To prevent another student loan crisis, the Massachusetts Senator says public college should be viewed in the same light as public K-12 education: it should be available for everyone for free. Under her plan, all students would have the opportunity to attend a two-year or four-year public college free of tuition and fees.

Again, like Sanders, Warren plans to pay for all this by taxing the rich---in Warren’s case, with an Ultra-Millionaire Tax, which is a 2% annual wealth tax on the 75,000 families in the country with a net worth of $50 million or more. “For decades, we’ve allowed the wealthy to pay less while burying tens of millions of working Americans in education debt. It’s time to make different choices,” Warren wrote on her website in describing her plan.  (For more on the wealth tax, and its possible drawbacks, see There Are Better Ways To Tax The Rich Than A Wealth Tax.)

Kamala Harris: Lower Interest Rates 

Harris’ proposal calls for current debt holders to be able to refinance their student loans at lower interest rates and for the current Income Based Repayment program to be made more generous. She also wants to crack down on for-profit colleges that defraud students, noting that as California Attorney General she got more than $1 billion back for students defrauded by  Corinthian College.

Harris also wants to make two-year and four-year public colleges and universities tuition-free and to increase the income eligibility for Pell Grant recipients via her LIFT Act, which is a tax cut for working Americans.

While Harris isn’t proposing wholesale forgiveness of student debt, her plan for reducing the “opportunity gap” and promoting black entrepreneurship does have a loan forgiveness feature. Those who qualified for Pell Grants while in college (meaning, they were low income) would be eligible to have as much as $20,000 of their student debt forgiven if they start a business in a disadvantaged community and keep it up and running for at least three years. (During those three years, debt payments would be deferred and no new interest would accumulate.)

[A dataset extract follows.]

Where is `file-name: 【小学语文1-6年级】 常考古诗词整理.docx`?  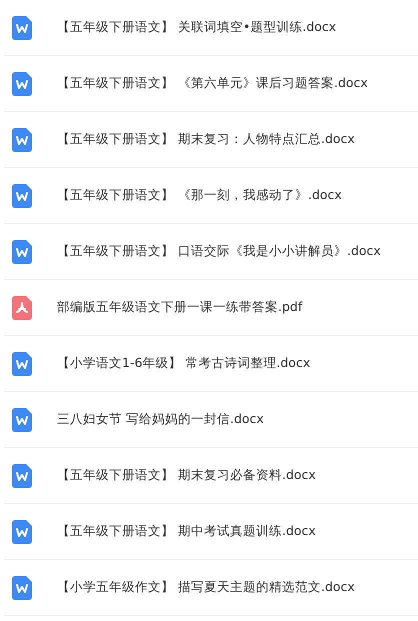 file-name: 【小学语文1-6年级】 常考古诗词整理.docx is located at coordinates (184, 364).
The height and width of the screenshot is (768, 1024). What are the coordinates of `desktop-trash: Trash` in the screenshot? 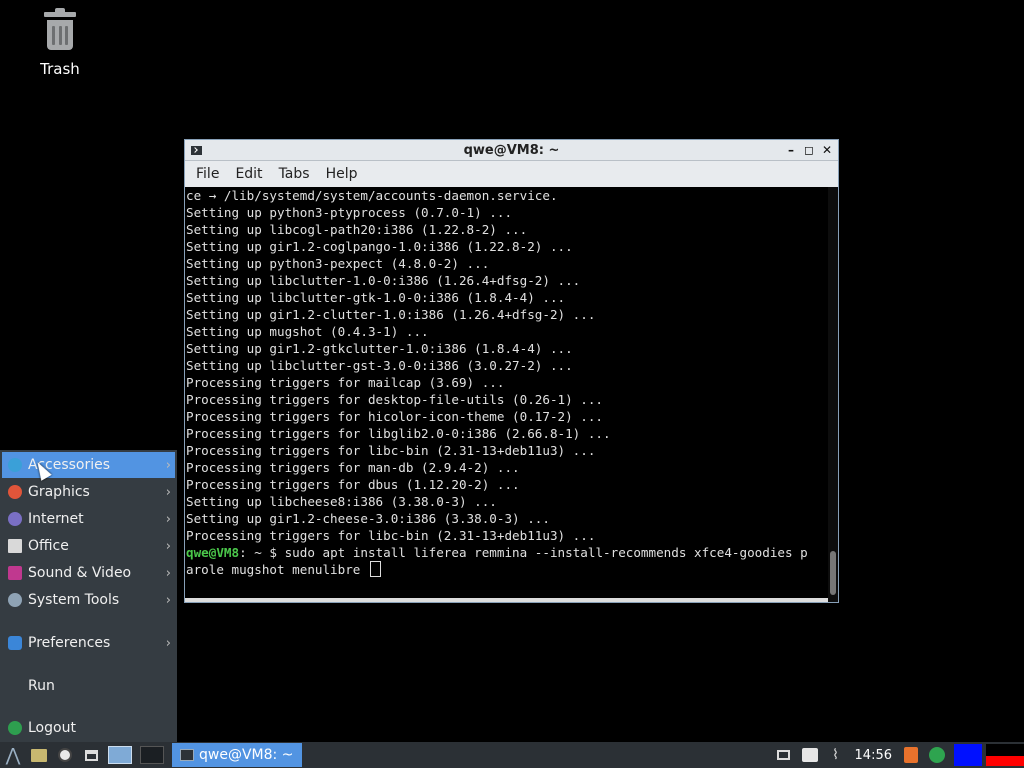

Joe Biden: Modify Loan Forgiveness  

Vice President Biden released a proposal to tackle student loan debt and the skyrocketing cost of a college education that is comparatively light on details, focusing mainly on the plight of teachers.

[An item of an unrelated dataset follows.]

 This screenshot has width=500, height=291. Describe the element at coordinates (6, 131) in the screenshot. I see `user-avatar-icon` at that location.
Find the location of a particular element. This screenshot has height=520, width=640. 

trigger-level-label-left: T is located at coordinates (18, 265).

Biden’s plan aims to fix and simplify the Public Service Loan Forgiveness Program so more teachers can participate. Biden argues that teachers shouldn’t have to worry about paying student loans while they are busy educating the future generations.

As president, Biden said he will invest in vocational training and encourage partnerships between high schools, community colleges, and employers. The goal would be to create programs that enable students to earn industry credentials upon graduation from high school so they can land good-paying jobs out of the gate.

Biden also wants to create more opportunities for high school students to take classes that will lead to industry credentials and will permit Pell grants to be used for dual enrollment. That means high school students will be able to take classes at community colleges and earn credits before graduating from high school. The more credits high school students amass, the cheaper earning a two-year or four-year degree will be.

While Biden is gearing up to release his plan on student debt soon, he did say after a recent speech at Keene State College in New Hampshire that he wants to lower how much borrowers in an income-driven repayment plan pay each month. As it stands, student loan debt holders must pay between 10% and 20% of their "disposable" income each month. Biden said he wants to reduce that to 5%. Borrowers making $30,000 or less, Biden said, should not have to repay their loans or have interest accumulate while their earnings are that low.  He added that graduates who go into public service should have their debt forgiven. He also said, as he had in the past, that community college should be free.

As on other issues, both Biden's critics and supporters can look at his long record for further insight into where he might stand on student debt. In the Senate, Biden didn’t back proposals to allow student debt to be discharged in bankruptcy. But as Vice President, he was part of the Obama Administration, which developed programs such as the Borrower Defense to Repayment and Pay as You Earn programs to help those struggling to pay back their student loans.